* Start Records supplied *

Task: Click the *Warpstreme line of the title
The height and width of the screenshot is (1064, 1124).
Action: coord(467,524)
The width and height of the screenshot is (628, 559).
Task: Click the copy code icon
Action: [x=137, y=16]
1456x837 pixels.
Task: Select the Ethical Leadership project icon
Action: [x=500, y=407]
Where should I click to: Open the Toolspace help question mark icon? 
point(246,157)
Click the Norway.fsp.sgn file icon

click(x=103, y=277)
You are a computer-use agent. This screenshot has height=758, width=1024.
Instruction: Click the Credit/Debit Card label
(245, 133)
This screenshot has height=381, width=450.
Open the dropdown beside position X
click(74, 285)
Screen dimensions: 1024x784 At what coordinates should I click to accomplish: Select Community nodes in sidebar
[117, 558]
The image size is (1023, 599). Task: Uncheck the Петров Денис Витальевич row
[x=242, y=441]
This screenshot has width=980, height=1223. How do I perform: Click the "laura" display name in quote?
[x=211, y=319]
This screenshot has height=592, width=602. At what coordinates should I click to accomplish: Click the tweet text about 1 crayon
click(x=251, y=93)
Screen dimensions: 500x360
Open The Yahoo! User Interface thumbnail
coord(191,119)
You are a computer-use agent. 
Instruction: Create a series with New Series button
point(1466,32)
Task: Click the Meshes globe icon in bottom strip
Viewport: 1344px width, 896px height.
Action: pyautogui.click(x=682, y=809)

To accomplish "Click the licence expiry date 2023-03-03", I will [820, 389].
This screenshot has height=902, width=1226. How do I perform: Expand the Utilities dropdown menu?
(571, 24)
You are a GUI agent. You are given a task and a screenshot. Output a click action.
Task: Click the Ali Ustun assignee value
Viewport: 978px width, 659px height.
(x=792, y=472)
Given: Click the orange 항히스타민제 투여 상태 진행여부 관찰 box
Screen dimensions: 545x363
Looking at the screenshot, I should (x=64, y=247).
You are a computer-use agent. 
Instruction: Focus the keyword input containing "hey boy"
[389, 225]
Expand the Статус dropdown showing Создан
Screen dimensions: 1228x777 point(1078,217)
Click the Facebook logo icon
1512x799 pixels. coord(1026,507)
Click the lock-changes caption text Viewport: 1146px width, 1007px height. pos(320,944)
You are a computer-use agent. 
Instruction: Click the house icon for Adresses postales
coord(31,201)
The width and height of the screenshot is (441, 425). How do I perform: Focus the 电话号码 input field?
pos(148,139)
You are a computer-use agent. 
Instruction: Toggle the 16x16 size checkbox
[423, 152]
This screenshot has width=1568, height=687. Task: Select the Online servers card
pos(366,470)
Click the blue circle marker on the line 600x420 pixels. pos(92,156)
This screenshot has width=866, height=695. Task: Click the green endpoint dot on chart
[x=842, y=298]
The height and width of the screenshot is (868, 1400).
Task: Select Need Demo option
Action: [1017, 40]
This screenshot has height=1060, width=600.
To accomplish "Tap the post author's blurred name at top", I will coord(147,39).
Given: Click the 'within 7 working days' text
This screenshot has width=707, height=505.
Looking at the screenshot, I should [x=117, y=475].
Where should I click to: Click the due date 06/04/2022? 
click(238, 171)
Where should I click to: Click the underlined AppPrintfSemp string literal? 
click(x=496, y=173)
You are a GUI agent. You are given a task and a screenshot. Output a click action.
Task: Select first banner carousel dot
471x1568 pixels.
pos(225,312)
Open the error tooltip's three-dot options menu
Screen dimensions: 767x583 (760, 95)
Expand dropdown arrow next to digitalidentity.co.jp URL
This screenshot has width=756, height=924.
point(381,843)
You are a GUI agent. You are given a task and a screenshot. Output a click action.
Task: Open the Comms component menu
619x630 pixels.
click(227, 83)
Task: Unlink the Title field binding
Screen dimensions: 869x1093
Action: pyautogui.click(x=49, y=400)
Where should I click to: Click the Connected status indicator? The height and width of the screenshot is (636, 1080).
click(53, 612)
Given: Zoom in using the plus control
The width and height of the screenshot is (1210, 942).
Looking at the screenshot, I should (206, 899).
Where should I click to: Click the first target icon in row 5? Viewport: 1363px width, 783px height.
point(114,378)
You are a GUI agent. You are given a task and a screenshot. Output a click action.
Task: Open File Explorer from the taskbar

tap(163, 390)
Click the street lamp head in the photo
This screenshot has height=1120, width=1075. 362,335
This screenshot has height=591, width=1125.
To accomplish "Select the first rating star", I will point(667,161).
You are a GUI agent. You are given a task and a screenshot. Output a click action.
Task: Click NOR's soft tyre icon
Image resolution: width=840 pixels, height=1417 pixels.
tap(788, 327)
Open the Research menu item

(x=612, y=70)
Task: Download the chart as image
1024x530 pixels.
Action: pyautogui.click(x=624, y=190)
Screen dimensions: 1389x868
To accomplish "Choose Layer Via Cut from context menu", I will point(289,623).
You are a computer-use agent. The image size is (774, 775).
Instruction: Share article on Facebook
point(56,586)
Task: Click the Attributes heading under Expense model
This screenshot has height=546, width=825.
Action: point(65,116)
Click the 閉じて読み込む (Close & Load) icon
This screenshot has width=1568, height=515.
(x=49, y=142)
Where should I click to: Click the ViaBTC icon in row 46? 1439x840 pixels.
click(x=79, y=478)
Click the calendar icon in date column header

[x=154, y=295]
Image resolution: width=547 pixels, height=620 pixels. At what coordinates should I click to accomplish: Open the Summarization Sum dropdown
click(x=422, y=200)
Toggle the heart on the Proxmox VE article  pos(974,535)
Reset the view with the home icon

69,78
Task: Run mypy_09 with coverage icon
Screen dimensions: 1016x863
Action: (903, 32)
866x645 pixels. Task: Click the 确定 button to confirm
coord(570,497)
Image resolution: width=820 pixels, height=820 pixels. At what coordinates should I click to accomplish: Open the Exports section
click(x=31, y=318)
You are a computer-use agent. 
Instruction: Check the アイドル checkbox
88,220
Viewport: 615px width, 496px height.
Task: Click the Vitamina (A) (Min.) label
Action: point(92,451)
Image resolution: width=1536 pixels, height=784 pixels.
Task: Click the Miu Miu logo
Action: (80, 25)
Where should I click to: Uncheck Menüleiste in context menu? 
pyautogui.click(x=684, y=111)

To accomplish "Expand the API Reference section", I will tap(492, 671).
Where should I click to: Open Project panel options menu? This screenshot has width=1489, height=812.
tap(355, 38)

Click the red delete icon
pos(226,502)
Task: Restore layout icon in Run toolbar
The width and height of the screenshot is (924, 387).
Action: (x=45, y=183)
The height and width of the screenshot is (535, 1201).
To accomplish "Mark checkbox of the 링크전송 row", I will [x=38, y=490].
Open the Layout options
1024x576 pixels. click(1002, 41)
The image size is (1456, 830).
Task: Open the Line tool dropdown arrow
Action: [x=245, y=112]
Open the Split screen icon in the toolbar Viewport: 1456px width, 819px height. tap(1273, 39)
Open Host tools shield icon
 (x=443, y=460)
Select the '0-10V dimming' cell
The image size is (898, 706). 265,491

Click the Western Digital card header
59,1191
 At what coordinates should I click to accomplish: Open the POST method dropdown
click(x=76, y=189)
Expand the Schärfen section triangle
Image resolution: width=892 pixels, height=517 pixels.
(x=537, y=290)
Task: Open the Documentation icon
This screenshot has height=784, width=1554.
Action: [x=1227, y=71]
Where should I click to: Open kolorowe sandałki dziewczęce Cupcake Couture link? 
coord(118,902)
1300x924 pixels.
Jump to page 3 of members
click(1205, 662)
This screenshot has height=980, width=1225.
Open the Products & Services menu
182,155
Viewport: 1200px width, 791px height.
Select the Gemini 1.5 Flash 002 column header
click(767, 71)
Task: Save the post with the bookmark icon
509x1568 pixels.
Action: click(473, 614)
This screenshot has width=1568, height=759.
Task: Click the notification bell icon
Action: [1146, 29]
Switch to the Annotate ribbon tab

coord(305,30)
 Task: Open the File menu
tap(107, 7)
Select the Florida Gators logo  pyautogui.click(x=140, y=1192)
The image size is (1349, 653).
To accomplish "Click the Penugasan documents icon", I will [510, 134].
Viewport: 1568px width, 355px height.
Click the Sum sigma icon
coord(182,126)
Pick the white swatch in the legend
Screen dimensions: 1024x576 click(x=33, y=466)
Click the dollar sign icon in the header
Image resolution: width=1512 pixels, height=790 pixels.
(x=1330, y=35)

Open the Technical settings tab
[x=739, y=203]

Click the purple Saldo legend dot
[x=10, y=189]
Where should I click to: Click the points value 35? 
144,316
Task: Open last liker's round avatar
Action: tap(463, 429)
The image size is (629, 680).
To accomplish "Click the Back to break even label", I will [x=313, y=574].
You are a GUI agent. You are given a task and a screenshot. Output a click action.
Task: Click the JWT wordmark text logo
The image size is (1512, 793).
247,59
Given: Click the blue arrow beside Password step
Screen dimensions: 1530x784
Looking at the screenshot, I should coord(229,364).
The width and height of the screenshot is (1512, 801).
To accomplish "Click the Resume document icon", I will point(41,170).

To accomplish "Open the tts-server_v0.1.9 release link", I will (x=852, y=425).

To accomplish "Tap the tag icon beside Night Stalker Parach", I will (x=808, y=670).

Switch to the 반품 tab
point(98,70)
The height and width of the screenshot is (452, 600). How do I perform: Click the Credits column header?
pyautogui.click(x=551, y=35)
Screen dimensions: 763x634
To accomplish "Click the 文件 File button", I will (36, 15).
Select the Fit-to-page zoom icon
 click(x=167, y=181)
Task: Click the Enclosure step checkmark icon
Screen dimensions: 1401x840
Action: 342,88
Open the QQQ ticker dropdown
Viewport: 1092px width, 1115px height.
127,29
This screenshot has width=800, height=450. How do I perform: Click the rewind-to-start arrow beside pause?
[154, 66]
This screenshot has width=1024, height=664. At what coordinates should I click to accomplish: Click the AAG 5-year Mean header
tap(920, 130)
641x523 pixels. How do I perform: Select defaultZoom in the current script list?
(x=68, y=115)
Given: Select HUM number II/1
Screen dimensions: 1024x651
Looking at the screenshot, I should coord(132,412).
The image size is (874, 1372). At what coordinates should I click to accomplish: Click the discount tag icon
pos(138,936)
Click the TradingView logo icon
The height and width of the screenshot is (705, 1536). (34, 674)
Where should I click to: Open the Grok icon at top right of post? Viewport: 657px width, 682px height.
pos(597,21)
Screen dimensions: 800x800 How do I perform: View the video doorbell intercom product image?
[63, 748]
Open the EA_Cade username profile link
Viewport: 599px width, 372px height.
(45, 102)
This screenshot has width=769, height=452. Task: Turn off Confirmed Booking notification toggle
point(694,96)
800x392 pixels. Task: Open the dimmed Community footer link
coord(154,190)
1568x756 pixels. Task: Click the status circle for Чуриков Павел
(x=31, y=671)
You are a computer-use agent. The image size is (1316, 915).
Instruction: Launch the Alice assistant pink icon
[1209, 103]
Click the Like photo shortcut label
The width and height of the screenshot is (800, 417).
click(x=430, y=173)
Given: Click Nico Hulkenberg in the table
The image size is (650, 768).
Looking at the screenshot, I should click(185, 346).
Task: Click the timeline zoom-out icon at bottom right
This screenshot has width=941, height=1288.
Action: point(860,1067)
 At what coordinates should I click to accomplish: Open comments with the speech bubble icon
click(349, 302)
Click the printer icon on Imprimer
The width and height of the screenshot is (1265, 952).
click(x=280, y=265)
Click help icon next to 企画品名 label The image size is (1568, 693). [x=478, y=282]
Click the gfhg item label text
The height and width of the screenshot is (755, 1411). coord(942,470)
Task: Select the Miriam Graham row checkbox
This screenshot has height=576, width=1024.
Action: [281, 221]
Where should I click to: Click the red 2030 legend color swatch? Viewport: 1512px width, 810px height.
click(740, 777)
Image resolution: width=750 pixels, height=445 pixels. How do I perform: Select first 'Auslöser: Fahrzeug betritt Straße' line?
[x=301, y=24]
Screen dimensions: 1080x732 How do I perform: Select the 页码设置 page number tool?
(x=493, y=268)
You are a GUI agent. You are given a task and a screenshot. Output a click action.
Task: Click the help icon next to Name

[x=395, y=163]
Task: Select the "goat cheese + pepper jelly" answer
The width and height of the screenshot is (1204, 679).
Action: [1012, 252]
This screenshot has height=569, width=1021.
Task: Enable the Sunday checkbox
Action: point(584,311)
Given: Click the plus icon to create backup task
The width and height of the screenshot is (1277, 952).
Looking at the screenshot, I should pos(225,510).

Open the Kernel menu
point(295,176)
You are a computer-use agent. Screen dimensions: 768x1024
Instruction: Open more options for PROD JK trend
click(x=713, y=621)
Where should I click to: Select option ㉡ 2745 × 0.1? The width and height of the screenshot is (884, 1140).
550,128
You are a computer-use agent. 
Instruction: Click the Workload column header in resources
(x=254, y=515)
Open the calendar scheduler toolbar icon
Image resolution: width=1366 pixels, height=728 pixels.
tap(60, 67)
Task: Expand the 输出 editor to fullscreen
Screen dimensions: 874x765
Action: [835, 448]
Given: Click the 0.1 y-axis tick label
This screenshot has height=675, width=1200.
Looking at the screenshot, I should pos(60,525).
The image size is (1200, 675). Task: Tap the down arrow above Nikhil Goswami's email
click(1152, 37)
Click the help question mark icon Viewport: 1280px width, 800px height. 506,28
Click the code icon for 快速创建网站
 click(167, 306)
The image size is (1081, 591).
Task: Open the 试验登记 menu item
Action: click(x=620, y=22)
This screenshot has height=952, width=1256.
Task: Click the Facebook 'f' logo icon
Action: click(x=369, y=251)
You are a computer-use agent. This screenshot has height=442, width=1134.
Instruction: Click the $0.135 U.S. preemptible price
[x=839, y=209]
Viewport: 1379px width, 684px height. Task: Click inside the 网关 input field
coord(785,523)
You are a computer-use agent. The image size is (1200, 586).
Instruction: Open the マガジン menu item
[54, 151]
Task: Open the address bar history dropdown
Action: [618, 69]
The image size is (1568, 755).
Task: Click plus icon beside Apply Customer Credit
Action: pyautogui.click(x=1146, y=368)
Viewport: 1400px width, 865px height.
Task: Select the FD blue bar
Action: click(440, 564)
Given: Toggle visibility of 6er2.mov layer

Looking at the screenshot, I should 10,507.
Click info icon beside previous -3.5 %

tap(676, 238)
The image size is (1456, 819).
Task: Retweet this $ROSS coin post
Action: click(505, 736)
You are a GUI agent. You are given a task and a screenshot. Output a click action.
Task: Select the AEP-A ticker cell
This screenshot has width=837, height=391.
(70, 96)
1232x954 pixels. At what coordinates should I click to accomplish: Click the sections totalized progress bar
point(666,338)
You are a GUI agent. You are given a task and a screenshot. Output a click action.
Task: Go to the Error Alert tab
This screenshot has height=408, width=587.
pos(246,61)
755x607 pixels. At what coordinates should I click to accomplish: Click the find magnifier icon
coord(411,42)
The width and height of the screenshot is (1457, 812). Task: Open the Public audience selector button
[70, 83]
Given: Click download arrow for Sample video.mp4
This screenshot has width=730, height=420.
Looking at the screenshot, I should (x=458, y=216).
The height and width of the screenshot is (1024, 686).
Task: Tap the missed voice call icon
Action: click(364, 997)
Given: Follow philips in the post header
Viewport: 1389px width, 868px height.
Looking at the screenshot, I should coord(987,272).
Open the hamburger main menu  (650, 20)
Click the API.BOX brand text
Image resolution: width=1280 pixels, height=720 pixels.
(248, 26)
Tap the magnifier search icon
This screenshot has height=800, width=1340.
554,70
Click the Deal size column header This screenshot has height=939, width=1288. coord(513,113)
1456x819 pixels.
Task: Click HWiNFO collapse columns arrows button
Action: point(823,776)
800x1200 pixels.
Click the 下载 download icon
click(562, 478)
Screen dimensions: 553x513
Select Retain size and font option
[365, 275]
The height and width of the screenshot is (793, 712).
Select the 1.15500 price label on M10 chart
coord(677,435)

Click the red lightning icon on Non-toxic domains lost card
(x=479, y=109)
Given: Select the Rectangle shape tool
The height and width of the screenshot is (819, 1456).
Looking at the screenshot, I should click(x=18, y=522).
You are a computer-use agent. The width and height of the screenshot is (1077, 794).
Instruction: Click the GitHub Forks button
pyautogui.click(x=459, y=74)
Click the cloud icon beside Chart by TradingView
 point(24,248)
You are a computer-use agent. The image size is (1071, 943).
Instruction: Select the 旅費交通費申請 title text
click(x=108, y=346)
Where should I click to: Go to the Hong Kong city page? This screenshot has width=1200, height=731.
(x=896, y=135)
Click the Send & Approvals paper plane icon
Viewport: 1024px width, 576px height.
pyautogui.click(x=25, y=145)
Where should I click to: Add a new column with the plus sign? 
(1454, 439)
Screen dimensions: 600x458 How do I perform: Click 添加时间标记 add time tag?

* End Records supplied *

> _To do_: Pull out each line of the records above that contains the string "TradingView".

> _Response to the task_:
Click the TradingView logo icon
Click the cloud icon beside Chart by TradingView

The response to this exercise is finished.